Video: Native American experience at UW-Green Bay
College is a time of transition for all students. But some Native American students say it’s a more difficult transition for them.
“I’ve always attended a tribal school my entire life. I’ve always been the majority. I’ve always been immersed and surrounded by my people,” said UW-Green Bay junior Luanne Funmaker, a Psychology and First Nation Studies Major. “So when I come here, it’s a culture shock. It was really difficult for me to adjust.”
Funmaker, who is a member of the Oneida Nation and is also Ho-Chunk, is not alone.
“For a lot of Native students, going to a university I know is a difficult transition. It depends on where they come from but it can be a culture shock, a big issue,” said Forrest Brooks, a lecturer in the First Nation Studies program and an academic adviser with UW-Green Bay’s Adult Degree Program. “Basically what that means is they come to a university and they’re not used to being one out of 30 students in the class that’s Native American and they don’t necessarily have a support group.”
But according to faculty, staff and students, that support for Native students is growing at UW-Green Bay. The American Intercultural Center is one place that offers support.
“I feel that the AIC provides a perfect place for bonding for other students, other minority students because I see all kinds of people in here: Asians, blacks, Natives, Middle Eastern people. I see them in here,” Funmaker said.
The Intertribal Student Council is taking on an increased role on campus. The group sponsored an Oneida Social in December, which featured traditional singing and dancing.
The student group also hosted a traveling exhibit in November called “Bittersweet Winds,” a display on Native American imagery. A panel discussion examined the creation of National Native Heritage Day.
The University is also home to an academic major in First Nation Studies.
Nearly half of all UW-Green Bay graduates take a First Nation Studies course while in college.
“Our program exists to connect the campus and learning with tribal world knowledge so that our students are educated citizens,” said Prof. Lisa Poupart, chair of the First Nation Studies program.
Besides the major itself, Poupart says the Education Center for First Nation Studies works with current and future teachers to help them teach K-12 students about Native American culture and history.
There are also three tribal elders in residence on campus to meet with students.

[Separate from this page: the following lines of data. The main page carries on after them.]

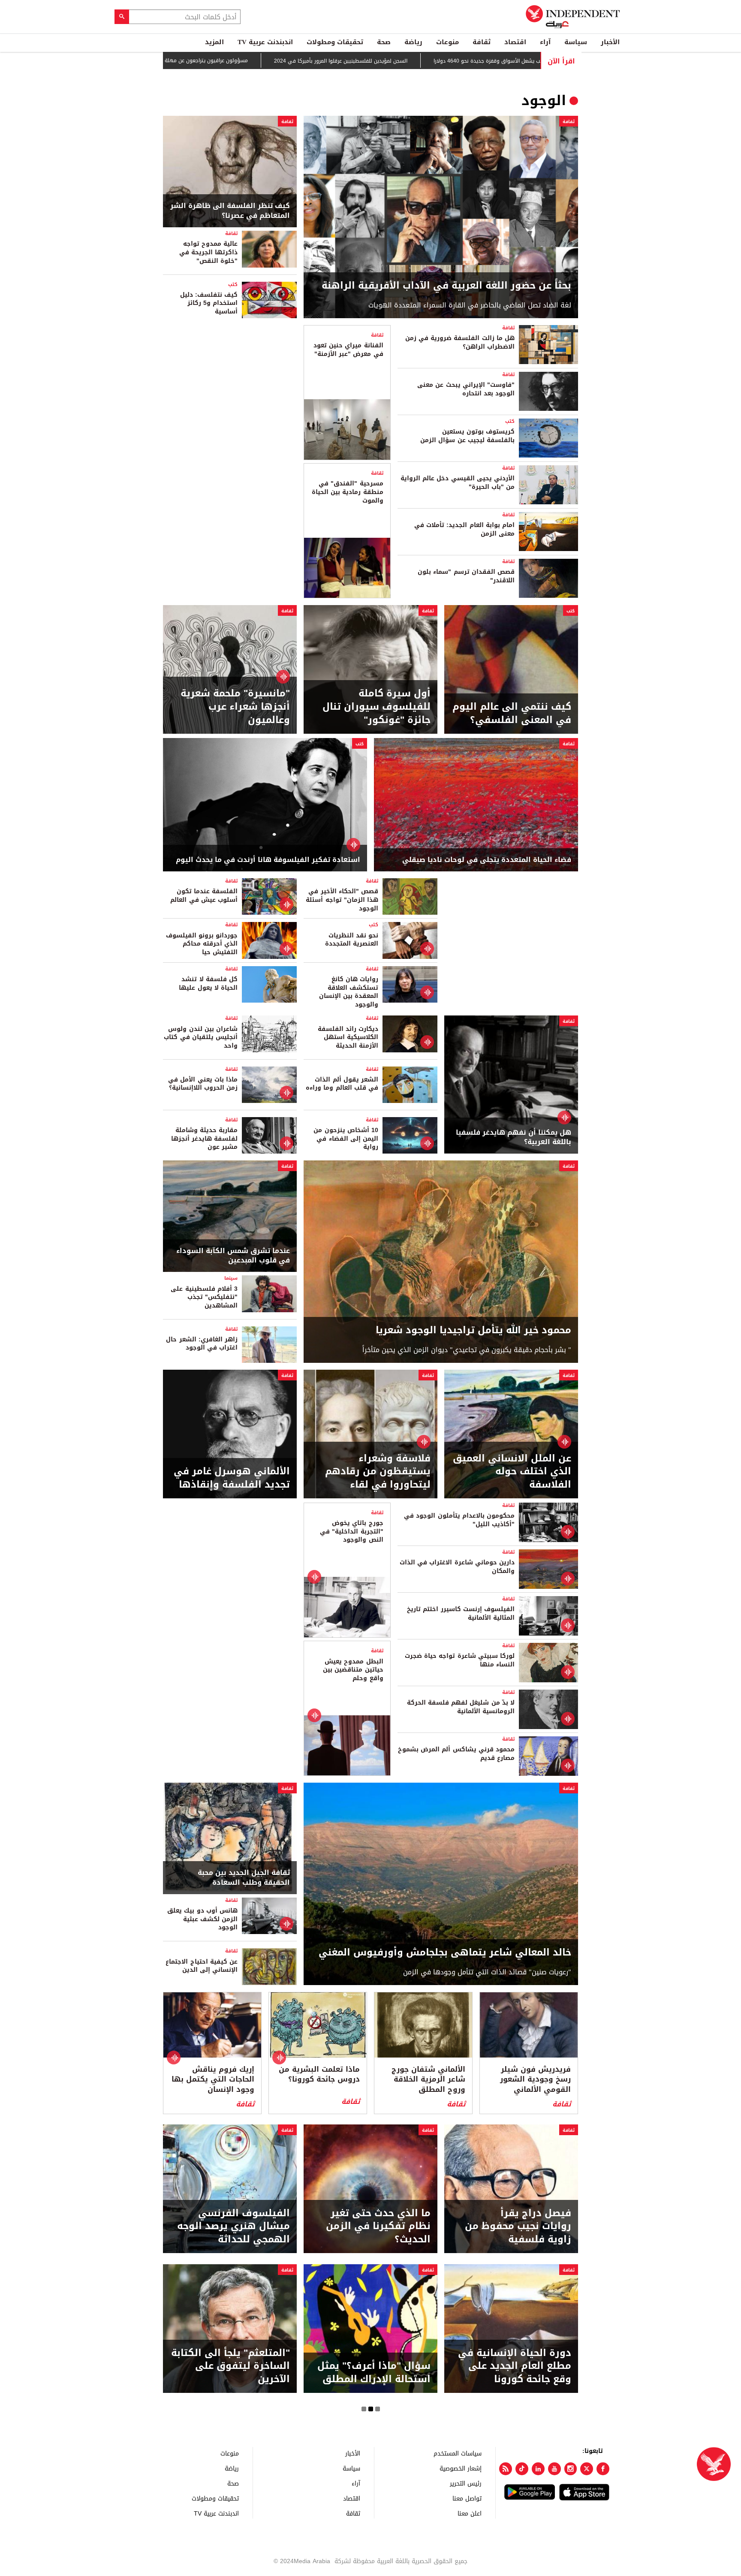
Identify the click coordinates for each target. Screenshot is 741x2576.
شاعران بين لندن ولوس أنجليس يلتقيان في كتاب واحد (201, 1037)
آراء (545, 42)
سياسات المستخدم (458, 2453)
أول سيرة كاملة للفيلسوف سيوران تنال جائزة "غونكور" (376, 706)
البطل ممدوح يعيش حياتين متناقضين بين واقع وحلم (353, 1670)
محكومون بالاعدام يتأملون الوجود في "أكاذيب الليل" (459, 1520)
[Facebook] (602, 2468)
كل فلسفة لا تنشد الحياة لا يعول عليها (208, 983)
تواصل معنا (467, 2498)
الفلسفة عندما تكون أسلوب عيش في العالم (204, 896)
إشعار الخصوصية (461, 2468)
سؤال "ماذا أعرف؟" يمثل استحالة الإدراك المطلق (374, 2372)
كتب (233, 284)
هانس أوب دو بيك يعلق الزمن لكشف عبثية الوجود (202, 1919)
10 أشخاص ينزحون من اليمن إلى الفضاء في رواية (345, 1138)
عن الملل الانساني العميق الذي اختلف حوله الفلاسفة (512, 1471)
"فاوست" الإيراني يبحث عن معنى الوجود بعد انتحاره (466, 389)
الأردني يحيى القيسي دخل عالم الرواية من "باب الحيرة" (458, 483)
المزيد (214, 42)
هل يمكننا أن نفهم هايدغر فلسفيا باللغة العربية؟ (513, 1137)
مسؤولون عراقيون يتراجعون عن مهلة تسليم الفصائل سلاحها (208, 60)
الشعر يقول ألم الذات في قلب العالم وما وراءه (342, 1084)
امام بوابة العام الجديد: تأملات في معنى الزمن (464, 529)
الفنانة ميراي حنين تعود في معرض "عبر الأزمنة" (348, 350)
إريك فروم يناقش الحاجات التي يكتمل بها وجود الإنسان (213, 2079)
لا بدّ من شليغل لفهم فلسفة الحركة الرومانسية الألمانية (461, 1707)
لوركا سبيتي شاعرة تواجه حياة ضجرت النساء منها (460, 1660)
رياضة (413, 42)
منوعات (447, 42)
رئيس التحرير (466, 2483)
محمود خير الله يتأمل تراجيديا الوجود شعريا (473, 1330)
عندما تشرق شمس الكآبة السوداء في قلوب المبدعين (233, 1255)
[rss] (505, 2468)
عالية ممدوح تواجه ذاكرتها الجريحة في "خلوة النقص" (208, 252)
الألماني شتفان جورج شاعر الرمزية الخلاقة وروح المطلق (428, 2079)
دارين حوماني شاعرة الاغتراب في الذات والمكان (457, 1567)
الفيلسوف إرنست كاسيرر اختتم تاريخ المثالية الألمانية (461, 1613)
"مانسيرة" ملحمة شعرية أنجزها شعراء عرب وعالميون (235, 706)
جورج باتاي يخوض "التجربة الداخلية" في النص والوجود (351, 1531)
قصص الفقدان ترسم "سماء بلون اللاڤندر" (466, 576)
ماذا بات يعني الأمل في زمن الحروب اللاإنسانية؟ (203, 1084)
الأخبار (610, 42)
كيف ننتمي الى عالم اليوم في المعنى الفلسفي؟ (511, 713)
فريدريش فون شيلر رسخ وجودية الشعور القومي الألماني (535, 2079)
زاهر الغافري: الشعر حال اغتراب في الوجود (202, 1344)
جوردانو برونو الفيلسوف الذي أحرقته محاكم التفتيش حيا (202, 944)
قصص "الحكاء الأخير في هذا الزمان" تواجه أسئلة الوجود (342, 900)
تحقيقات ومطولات (335, 42)
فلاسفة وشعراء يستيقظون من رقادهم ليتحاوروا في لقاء (378, 1471)
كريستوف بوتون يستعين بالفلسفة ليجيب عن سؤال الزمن (467, 436)
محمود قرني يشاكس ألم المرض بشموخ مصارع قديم (456, 1754)
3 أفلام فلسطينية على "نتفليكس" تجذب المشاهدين (204, 1297)
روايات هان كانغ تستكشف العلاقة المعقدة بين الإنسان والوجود (348, 991)
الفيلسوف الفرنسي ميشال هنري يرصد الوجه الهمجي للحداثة (233, 2226)
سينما (231, 1278)
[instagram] (570, 2468)
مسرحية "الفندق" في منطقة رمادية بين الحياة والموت (347, 492)
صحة (384, 42)
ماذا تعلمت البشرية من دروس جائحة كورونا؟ (319, 2074)
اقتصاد (515, 42)
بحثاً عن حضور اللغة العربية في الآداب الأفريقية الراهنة (446, 285)
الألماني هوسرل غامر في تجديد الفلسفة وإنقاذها (232, 1478)
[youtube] (554, 2468)
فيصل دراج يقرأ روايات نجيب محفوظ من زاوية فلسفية (518, 2226)
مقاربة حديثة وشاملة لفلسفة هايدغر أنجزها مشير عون (204, 1138)
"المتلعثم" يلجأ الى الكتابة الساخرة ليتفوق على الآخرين (230, 2366)
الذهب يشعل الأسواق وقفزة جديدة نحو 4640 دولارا (521, 61)
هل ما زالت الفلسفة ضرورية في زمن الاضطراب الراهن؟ (460, 342)
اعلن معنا (470, 2513)
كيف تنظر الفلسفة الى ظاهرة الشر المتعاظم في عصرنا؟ (230, 210)
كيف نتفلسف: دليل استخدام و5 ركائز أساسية (209, 303)
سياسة (575, 42)
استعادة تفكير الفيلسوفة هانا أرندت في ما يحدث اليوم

They are there to provide a more informal education.
“I can honestly tell you I don’t think there’s any other place in the U.S. that has oral traditional elders in residence, oral scholars who get a stipend to be on campus to work with students in that way,” Poupart said. “It’s a really wonderful and unique thing, especially at a time when university resources are scarce, that our institution stood up and said ‘Yeah, let’s put a little bit of money into this and see if it can grow from there.’”
In the fall of 2010, the number of Native students on campus grew to a record 176. While most students identify themselves as Oneida or Menominee, 21 tribes or bands are represented on campus including: Aleut, Bad River Chippewa, Blackfoot, Brothertown, Catawba, Cherokee, Chippewa, Choctaw, Forest County Potawatomi, Ho-Chunk, Lac Courte Oreilles Ojibwa, Lac du Flambeau Chippewa, Menominee, Mole Lake (Sokaogon) Chippewa, Muscogee (Creek), Oneida, Red Cliff Chippewa, Sioux, St. Croix Chippewa, Stockbridge Munsee Mohican and Yaqui.
In the 2009-10 academic year, 17 Native American students graduated.
The numbers are one reason UW-Green Bay was named one of the top 200 colleges for Native Americans by Winds of Change magazine. The magazine included UW-Green Bay in its 17th annual college guide issue, which featured a list of schools that are notably supportive of their Native students. The magazine recognized schools that graduate a good percentage of their Native American undergrads and that have a good American Indian community for support. UW-Green Bay was listed alphabetically along with UW-Madison, Milwaukee and Superior as Wisconsin public universities that made the Top 200.
Brooks says the surrounding community makes the transition to college a little easier for Native students at UW-Green Bay.
“I think one of the advantages of being at Green Bay is that there’s a large native presence within the community as well so Native students who come here know there’s other places for them to go besides just the campus,” Brooks said.
Funmaker agrees.
“It’s only 20 minutes away from the Oneida reservation. It’s only a half an hour away from the Menominee reservation,” she said. “So to be top 200, I think it’s really good because it can provides natives with just more of a feeling of home.”
She also says it’s important for students, both native and non-native, to help break down stereotypes.
“People need to realize that there are natives here because not a lot of people do. A lot of people do just go along with the stereotypes or just go off of what they see in movies or believe that they all live in teepees or some people even think they’re extinct,” Funmaker said. “Some people don’t even realize that natives are still around, that we are still here and are alive and are practicing our culture and our traditions and our religion.”
Junior Donald Keeble, who transferred to UW-Green Bay from Florida, says while the experiences may be different, Native students are just that: students.
“When I lived down in Florida, a lot of people assumed by movies and ironically mascots, that’s how I was. I’m just like any other student but maybe with different experiences,” said Keeble, a member of the Forest County Potawatomi majoring in Social Work.